Los Angeles, California (CNN)

Los Angeles, California (CNN) -- Ebenezer Scrooge has been haunting the holiday season ever since Charles Dickens' "A Christmas Carol" was published in 1843 and the miserly old geezer has also been "bah humbug-ing" the big screen for decades.
Reginald Owen played Scrooge in the 1938 adaptation of the classic tale. Bill Murray starred as a cynical TV executive based on Dickens' character in the 1988 comedy "Scrooged." Even Oscar winner Michael Caine donned the black cape and top hat alongside Kermit the Frog 17 years ago in "The Muppet Christmas Carol."

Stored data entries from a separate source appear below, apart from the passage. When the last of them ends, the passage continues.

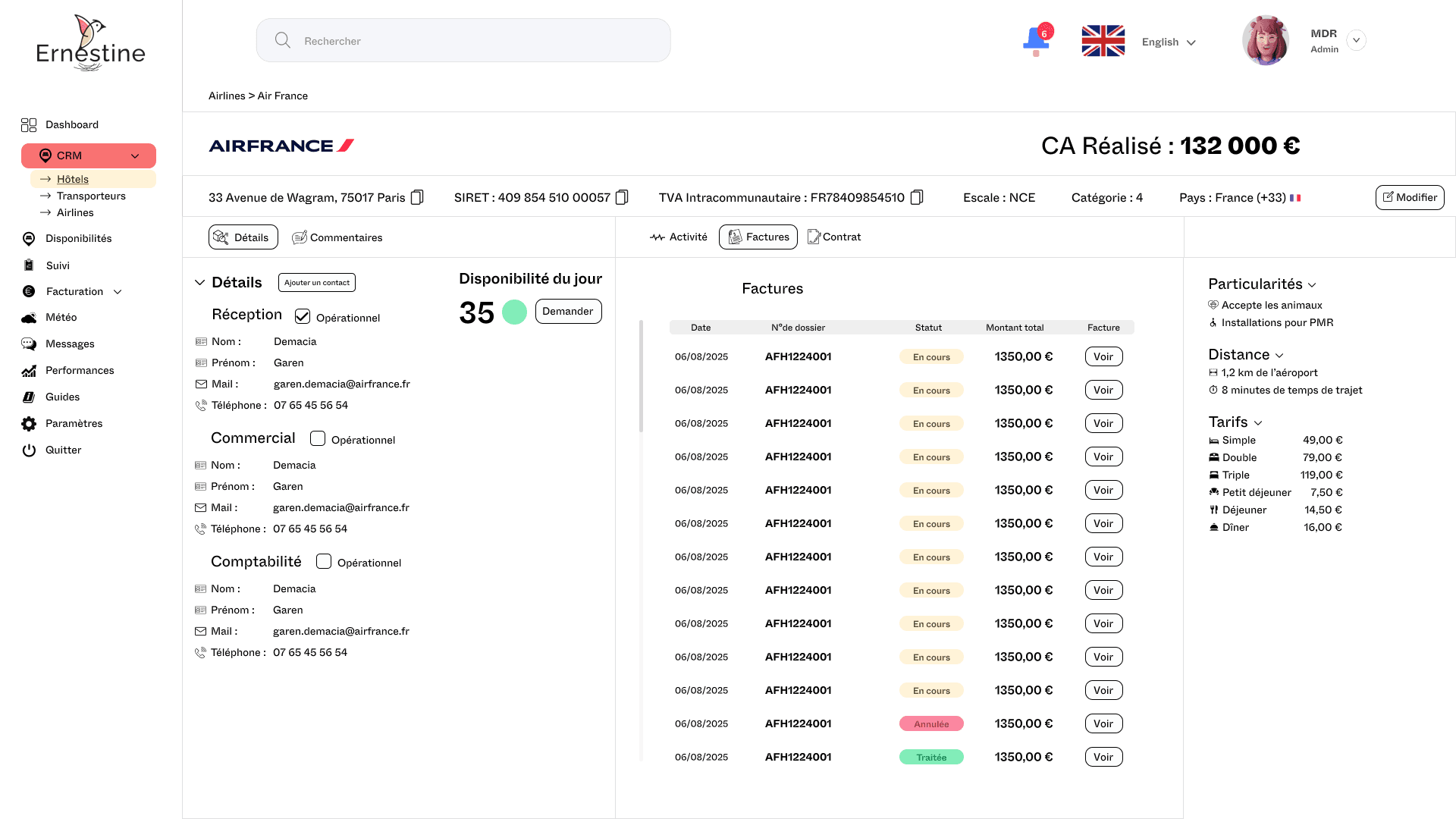Viewport: 1456px width, 819px height.
Task: Click the notification bell icon
Action: (1036, 40)
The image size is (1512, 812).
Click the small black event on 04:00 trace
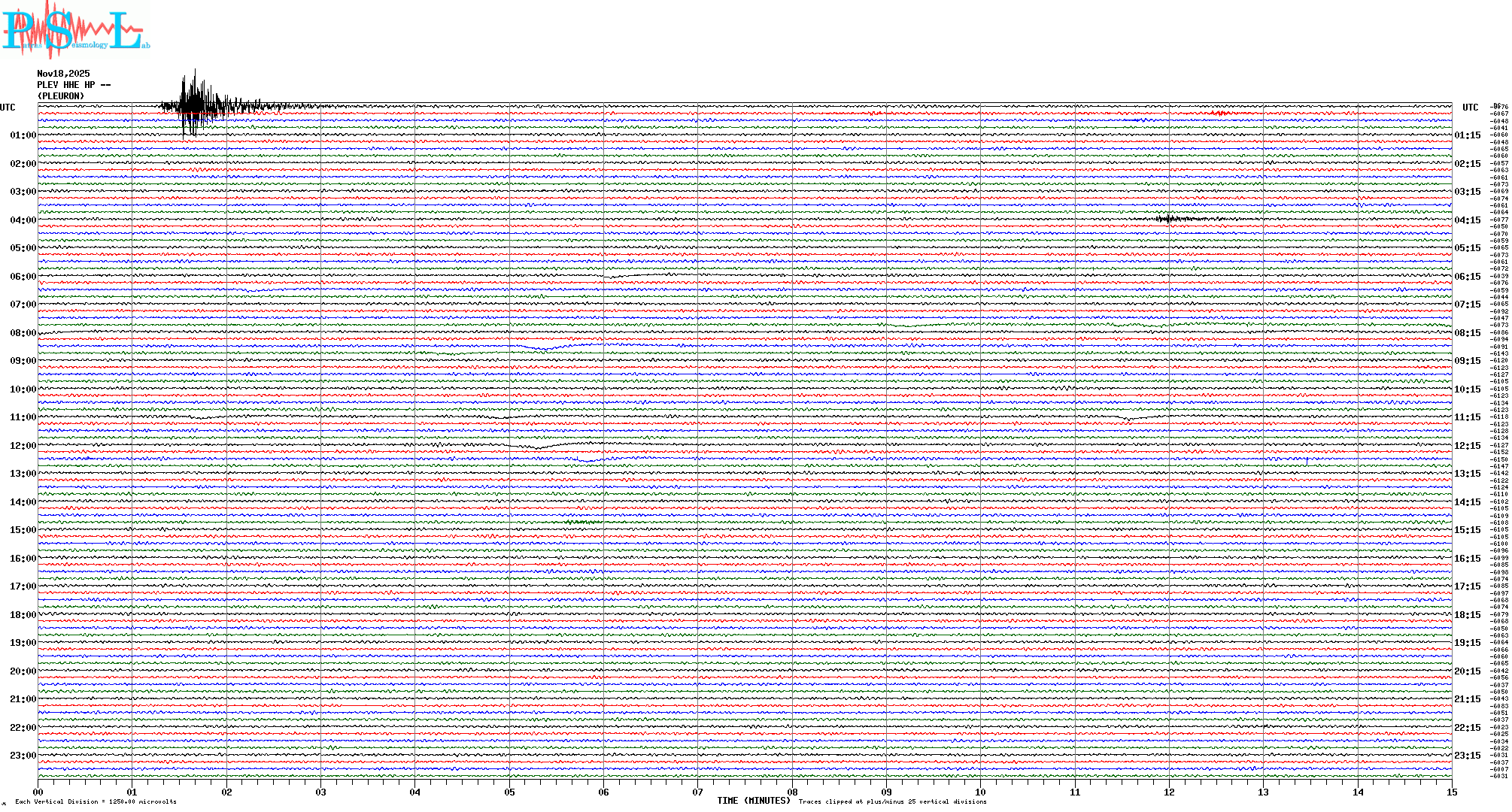pyautogui.click(x=1168, y=219)
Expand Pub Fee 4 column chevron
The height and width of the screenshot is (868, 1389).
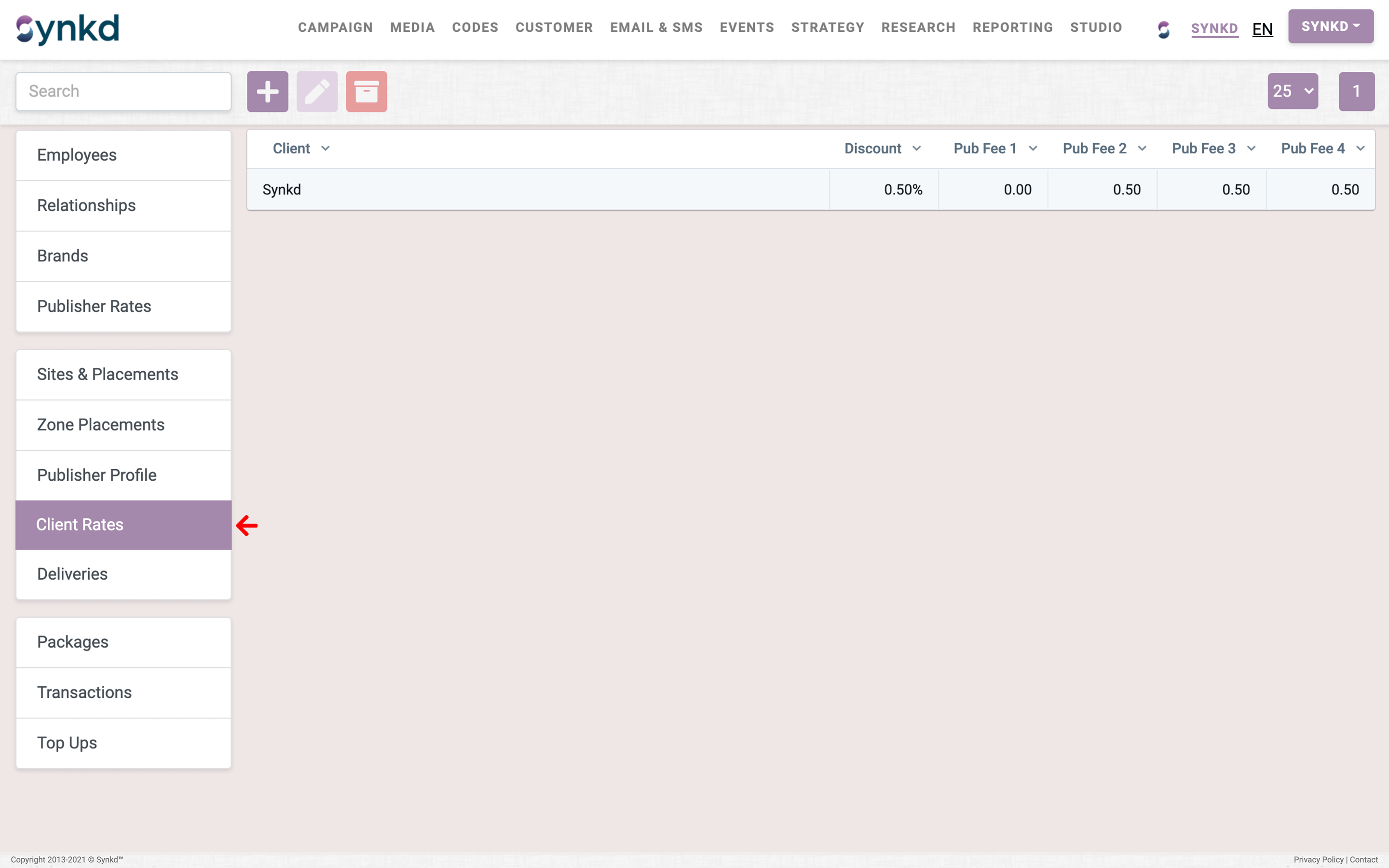pyautogui.click(x=1360, y=149)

Now, Jim Carrey is taking on old Ebenezer in "Disney's A Christmas Carol," hitting theaters Friday.
And why not? He already starred as a Christmas curmudgeon in 2000 when he tormented "Whoville" as the Grinch in "How The Grinch Stole Christmas."

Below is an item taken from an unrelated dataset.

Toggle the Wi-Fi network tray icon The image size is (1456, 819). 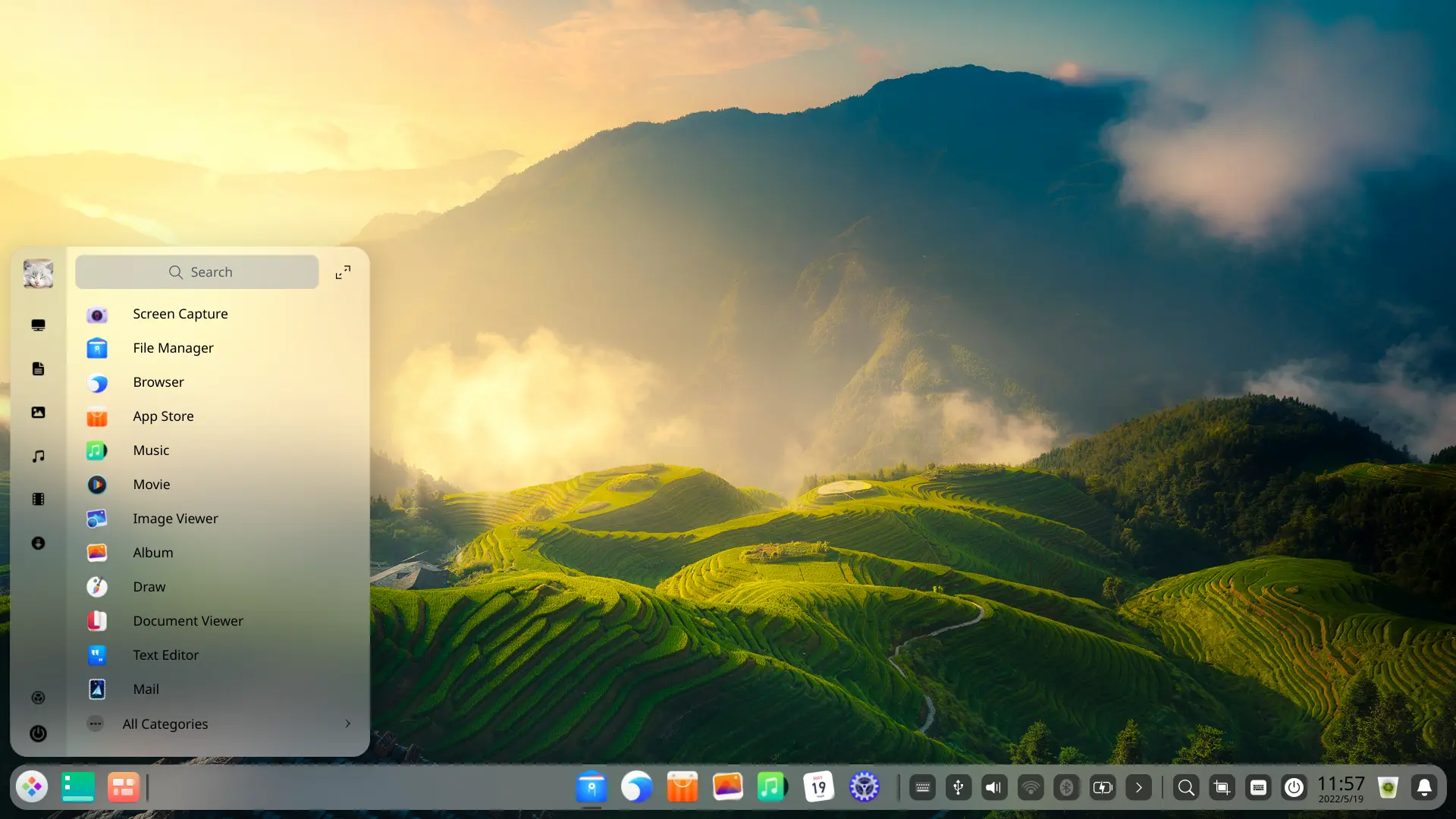point(1030,788)
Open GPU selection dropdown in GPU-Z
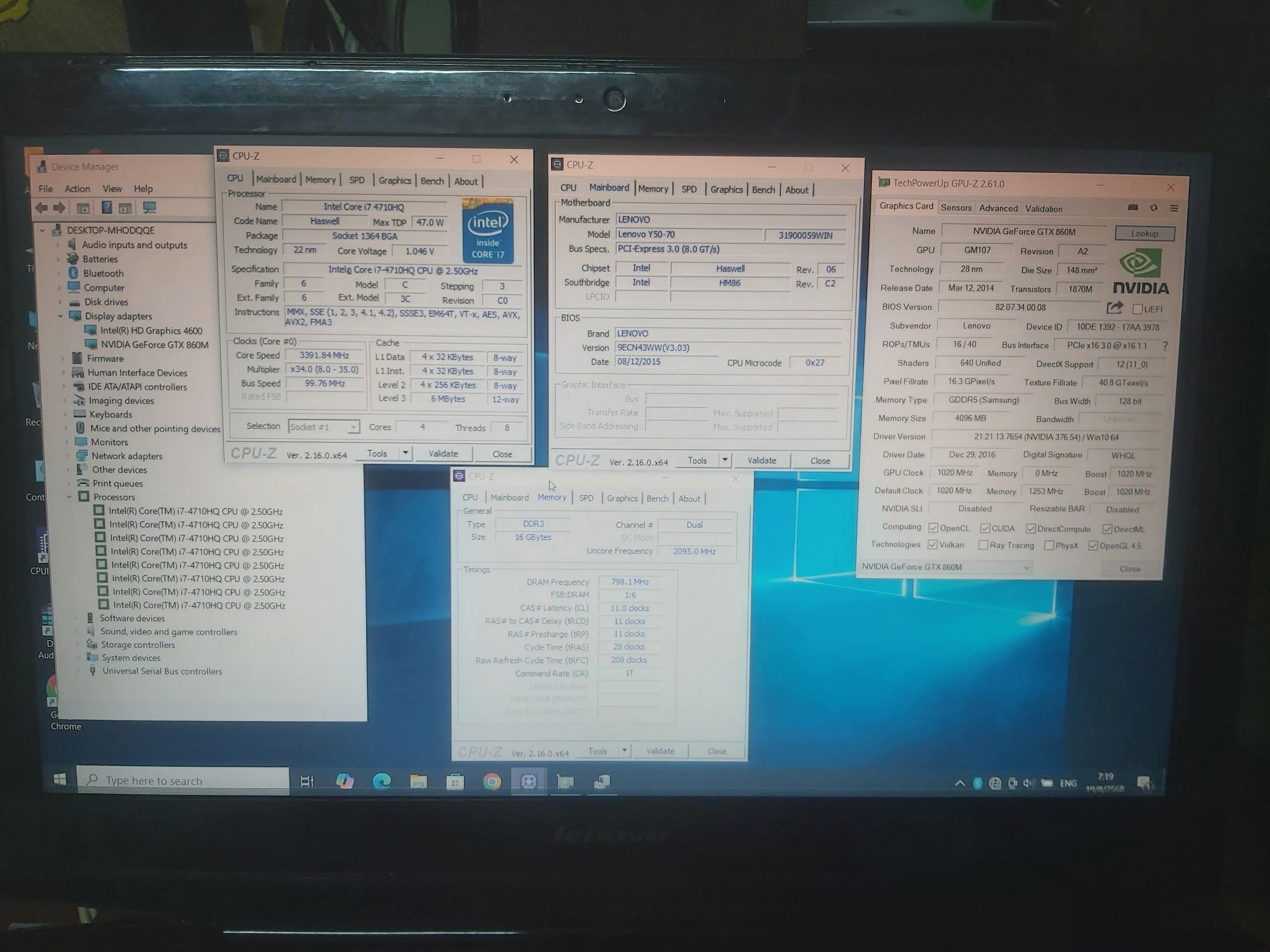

"The thing that's great about Jim is that he works with his entire body. Every muscle in his body transforms into the character that he's playing," says director Robert Zemeckis. "He's able to do these accents and these dialects ... they're flawless."
Those talents come in handy when you're playing multiple roles, which is what Carrey does in the film -- seven roles to be exact. Along with playing Scrooge at all ages, Carrey portrays the Ghosts of Christmas Past, Christmas Present and Christmas Yet To Come.
Zemeckis' version of "A Christmas Carol" was filmed using "performance capture," the same technique the director used to bring "Beowulf" and "Polar Express" into movie theaters. Performance capture allows cameras to track even the slightest movements the actors make because they're wearing a suit draped from head to toe in reflective markers.
So the much younger Scrooge audiences see while he's being visited by the Ghost of Christmas Past is still Jim Carrey -- with the help of a little movie magic, of course.
"I think performance-capture movies allow you to do stories that can't possibly be done physically and that's what makes them so magnificent," says Zemeckis.
"What's interesting about having [the ghosts] played by Jim is that you can argue that they're somehow all manifestations of [Scrooge]," says Colin Firth, who stars as Scrooge's cheerful nephew, Fred. "This journey through time is a journey through his own time."
Zemeckis, who believes the story "never goes out of style," first read "A Christmas Carol" at age 7, and says Scrooge's journey alone is the reason the tale has lasted the test of time.
"It's a universal human story," says Zemeckis. "I think we all love Scrooge and I guess we all have a part of Scrooge in us."